* Data:
((
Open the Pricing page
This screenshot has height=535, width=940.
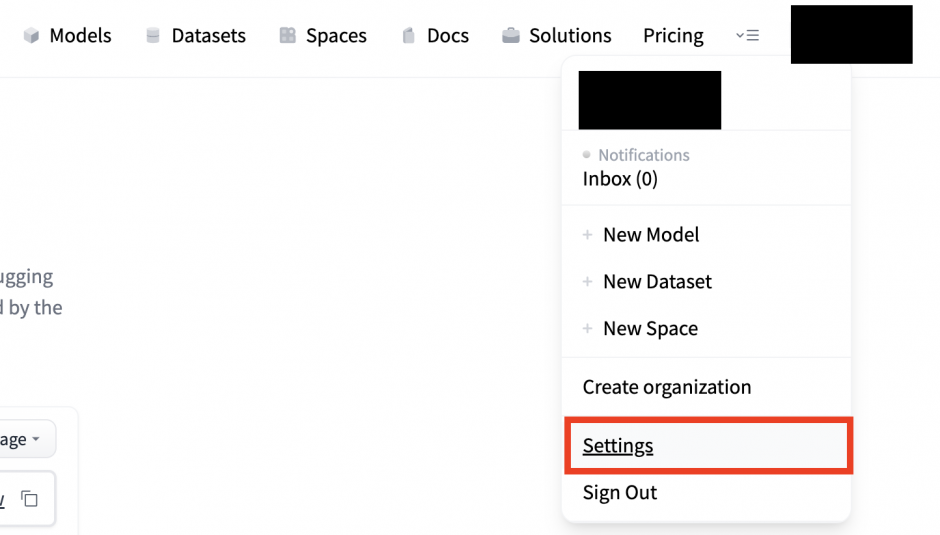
))
((
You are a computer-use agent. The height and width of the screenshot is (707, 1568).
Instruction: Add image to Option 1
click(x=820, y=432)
))
((
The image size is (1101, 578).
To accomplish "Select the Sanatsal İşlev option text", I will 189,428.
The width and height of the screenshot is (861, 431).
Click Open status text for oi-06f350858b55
))
* Assigned task: Please copy the lines above from the line with "Open the Pricing page" up to and including the line with "This screenshot has height=535, width=940.", exactly as written and with nothing else.

* Written answer:
Open the Pricing page
This screenshot has height=535, width=940.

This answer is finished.